3.3.2. Effect of nGO and nGO-PEG NPs on Platelet (Thrombocyte) Aggregation
Platelet aggregation together with the adhesion of platelets and release of mediators is one of the main steps of primary haemostasis, resulting in the formation of a soft platelet plug. Therefore, we have studied the aggregation of platelets after exposure to nGO and nGO-PEG NPs using phase-contrast microscopy. Figure 5 shows the phase-contrast micrographs of unstimulated (Figure 5A—control, Figure 5B—nGO-treated and Figure 5C—nGO-PEG) and ADP-stimulated platelets, control (untreated, Figure 5D) and treated with nGO and nGO-PEG NPs with a concentration of 100 μg/mL (Figure 5E,F, respectively). ADP is a physiologic aggregating agent and was used as a positive control. The examination of platelets incubated with nanoparticles revealed the presence of small and large platelet aggregates upon incubation of platelets with NPs. nGO-PEG NPs induced the formation of much larger platelet aggregates than nGO-PEG (Figure 5). Indeed, we found differences in platelet reactivity to both types of nGO NPs. Incubation of pristine nGO NPs with platelets for 15 min in absence of the agonist, ADP, showed that spontaneous platelet aggregation was not detected. The addition of 50 μg/mL ADP at 15 min resulted in the formation of platelet aggregates. PEGylated nGO NPs induced both spontaneous and ADP-stimulated aggregation of human platelets in vitro (Figure 5B,C,E,F). Additionally, nGO-PEG caused aggregation with little or no granular release (Figure 5C,F, see black arrows), while pristine nGO resulted in platelet degranulation and partial aggregation. This is probably because the sharper edges of the pristine nGO mechanically destroy platelets. They lose their aggregation functions, regardless of the higher amount of plasma platelet aggregation factors (ADP, serotonin, fibrinogen, lysosomal enzymes and β-TG) released. In contrast, in nGO-PEG-treated samples the small amount of the released platelet aggregation factors results in the formation of more platelet aggregates. This suggested that blood platelets were easily targeted and activated by GO nanoparticles in vitro [63].

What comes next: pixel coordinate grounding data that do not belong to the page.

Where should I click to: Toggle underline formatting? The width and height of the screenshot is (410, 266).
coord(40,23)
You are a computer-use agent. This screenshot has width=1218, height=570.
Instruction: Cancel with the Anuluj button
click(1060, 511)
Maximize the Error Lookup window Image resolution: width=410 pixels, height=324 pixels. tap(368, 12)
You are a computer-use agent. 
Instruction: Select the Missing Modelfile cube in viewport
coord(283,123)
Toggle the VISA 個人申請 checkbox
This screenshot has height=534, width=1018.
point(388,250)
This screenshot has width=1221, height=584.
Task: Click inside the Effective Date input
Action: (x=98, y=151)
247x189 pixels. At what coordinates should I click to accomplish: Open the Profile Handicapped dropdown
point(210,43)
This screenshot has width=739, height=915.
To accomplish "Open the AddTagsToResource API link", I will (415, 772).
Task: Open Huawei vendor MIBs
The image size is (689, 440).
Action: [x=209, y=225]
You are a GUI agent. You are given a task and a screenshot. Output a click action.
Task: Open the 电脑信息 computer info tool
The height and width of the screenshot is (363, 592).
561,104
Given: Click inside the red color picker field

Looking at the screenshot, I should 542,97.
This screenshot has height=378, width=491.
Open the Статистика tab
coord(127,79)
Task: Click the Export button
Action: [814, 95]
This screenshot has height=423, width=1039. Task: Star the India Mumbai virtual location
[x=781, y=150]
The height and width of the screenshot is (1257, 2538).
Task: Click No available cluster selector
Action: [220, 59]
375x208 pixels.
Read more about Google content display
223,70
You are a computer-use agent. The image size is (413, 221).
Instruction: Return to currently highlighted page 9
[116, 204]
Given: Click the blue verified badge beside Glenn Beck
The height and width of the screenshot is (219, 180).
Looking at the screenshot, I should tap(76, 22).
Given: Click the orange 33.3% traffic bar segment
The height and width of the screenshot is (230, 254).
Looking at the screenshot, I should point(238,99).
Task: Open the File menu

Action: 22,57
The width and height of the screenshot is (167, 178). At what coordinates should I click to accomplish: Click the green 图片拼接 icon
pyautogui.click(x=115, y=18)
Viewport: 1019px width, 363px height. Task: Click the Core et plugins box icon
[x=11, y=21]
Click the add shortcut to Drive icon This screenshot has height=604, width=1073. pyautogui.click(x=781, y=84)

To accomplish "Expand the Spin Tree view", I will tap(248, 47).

3.3.3. Effect of nGO and nGO-PEG NPs on Fibrinogen Concentration
Since secondary haemostasis is the formation of fibrinogen into fibrin, which evolves the soft platelet plug into a hard, insoluble fibrin clot, we have measured the concentration of fibrinogen (FNG) in the PPP, treated with nGO and nGO-PEG (Figure 4C). Plasma fibrinogen is an essential coagulation protein produced by the liver (MW340 kDa). Fibrin molecules can clump together to form a solid clot, suggesting that an increase in the level of fibrinogen increases the blood viscosity and thus may pose a risk in cases of cardiovascular disease [64]. The typical concentration of FNG in the blood plasma is approximately 2.5 g/L [65]. After GO treatment, the fibrinogen levels in our study were found to decrease significantly in a concentration-dependent manner in comparison to the untreated controls (Figure 4C). Our results are similar to the finding of several other reports demonstrating a positive effect of NPs on FNG levels in the plasma. This suggests that GO NPs could play a positive role in decreasing systemic inflammatory markers, such as fibrinogen, and improving the patient’s systemic health condition [66].
4. Conclusions
Our study showed that pristine and PEGylated nGO have no haemolytic activity when used in concentrations up to 50 μg/mL. The higher concentrations of NPs, however, induced dose-dependent haemolysis in human blood as well as alterations in RBCs morphology. Evaluation of plasma coagulation showed that both nGO and nGO-PEG impaired the activated partial thromboplastin time but not prothrombin time of the platelet-poor plasma, suggesting that GO NPs interfere with the intrinsic but not with the extrinsic pathway of blood coagulation. Results from the platelet aggregation indicated that pristine nGO nanoparticles did not induce spontaneously but only ADP-stimulated aggregation of human platelets in vitro, while nGO-PEG NPs induced both spontaneously and ADP-stimulated platelet aggregation. Additionally, the exposure to both GO NPs decreased plasma fibrinogen in a concentration-dependent manner, suggesting a positive role of both NPs in decreasing the systemic inflammation. We have further demonstrated a difference between the impact of pristine and PEGylated nGO on blood components. Pristine nGO had higher haemolytic activity and hematotoxicity, indicating that the PEGylation diminished the adverse effects of pristine nGO on human blood, probably by forming a shield around GO NPs. We acknowledge that this hypothesis needs further research to be satisfied.
Acknowledgments
The authors would like to acknowledge the student Penyo Ivanov from the Institute of Molecular Biology “Acad. R. Tsanev”, BAS for the phase-contrast photos of RBCs morphology.
Author Contributions
Conceptualization, N.K. and M.G.; methodology, T.K. and M.A.; software, T.K., N.K. and M.A.; validation, T.K., M.A., N.K. and M.G.; formal analysis, N.K.; investigation, N.K.; resources, N.K.; data curation, N.K. and M.G.; writing—original draft preparation, N.K.; writing—review and editing, M.G.; visualization, N.K.; supervision, N.K.; project administration, N.K.; funding acquisition, N.K. All authors have read and agreed to the published version of the manuscript.
Funding
This research and the APC are funded by the Bulgarian National Science Fund, grant number KP-06-N31/15 (KII-06 H31/15/2019).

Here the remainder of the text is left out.